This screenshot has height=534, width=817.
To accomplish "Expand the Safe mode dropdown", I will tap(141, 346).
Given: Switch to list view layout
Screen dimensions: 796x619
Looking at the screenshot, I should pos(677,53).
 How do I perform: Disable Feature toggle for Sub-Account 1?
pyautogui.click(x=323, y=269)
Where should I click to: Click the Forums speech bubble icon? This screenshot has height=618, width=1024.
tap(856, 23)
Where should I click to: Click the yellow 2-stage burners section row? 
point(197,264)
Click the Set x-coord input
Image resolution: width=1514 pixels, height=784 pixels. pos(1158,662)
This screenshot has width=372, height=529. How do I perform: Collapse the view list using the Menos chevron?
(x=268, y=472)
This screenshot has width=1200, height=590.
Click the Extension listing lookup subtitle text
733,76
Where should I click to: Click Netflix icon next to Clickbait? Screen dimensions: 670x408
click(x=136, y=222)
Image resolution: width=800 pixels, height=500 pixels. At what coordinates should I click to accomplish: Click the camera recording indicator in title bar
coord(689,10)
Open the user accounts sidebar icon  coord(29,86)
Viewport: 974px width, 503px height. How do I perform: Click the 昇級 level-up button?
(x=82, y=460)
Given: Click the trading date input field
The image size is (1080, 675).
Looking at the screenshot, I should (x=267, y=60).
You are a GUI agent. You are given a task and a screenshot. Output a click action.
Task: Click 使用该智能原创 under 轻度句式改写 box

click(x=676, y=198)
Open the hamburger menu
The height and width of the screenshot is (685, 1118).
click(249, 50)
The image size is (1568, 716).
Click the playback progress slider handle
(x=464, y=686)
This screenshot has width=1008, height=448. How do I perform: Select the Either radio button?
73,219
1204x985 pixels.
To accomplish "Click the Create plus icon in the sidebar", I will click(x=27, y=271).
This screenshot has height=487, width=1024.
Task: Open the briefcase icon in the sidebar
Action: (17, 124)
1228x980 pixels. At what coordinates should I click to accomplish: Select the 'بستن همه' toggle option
^^^^^^^^^^^^^^^^
Your answer must be the lines from the first line of the records through the line containing "Open the user", copied exactly.

▸ Task response
This screenshot has height=534, width=817.
To accomplish "Expand the Safe mode dropdown", I will tap(141, 346).
Given: Switch to list view layout
Screen dimensions: 796x619
Looking at the screenshot, I should pos(677,53).
 How do I perform: Disable Feature toggle for Sub-Account 1?
pyautogui.click(x=323, y=269)
Where should I click to: Click the Forums speech bubble icon? This screenshot has height=618, width=1024.
tap(856, 23)
Where should I click to: Click the yellow 2-stage burners section row? 
point(197,264)
Click the Set x-coord input
Image resolution: width=1514 pixels, height=784 pixels. pos(1158,662)
This screenshot has width=372, height=529. How do I perform: Collapse the view list using the Menos chevron?
(x=268, y=472)
This screenshot has width=1200, height=590.
Click the Extension listing lookup subtitle text
733,76
Where should I click to: Click Netflix icon next to Clickbait? Screen dimensions: 670x408
click(x=136, y=222)
Image resolution: width=800 pixels, height=500 pixels. At what coordinates should I click to accomplish: Click the camera recording indicator in title bar
coord(689,10)
Open the user accounts sidebar icon  coord(29,86)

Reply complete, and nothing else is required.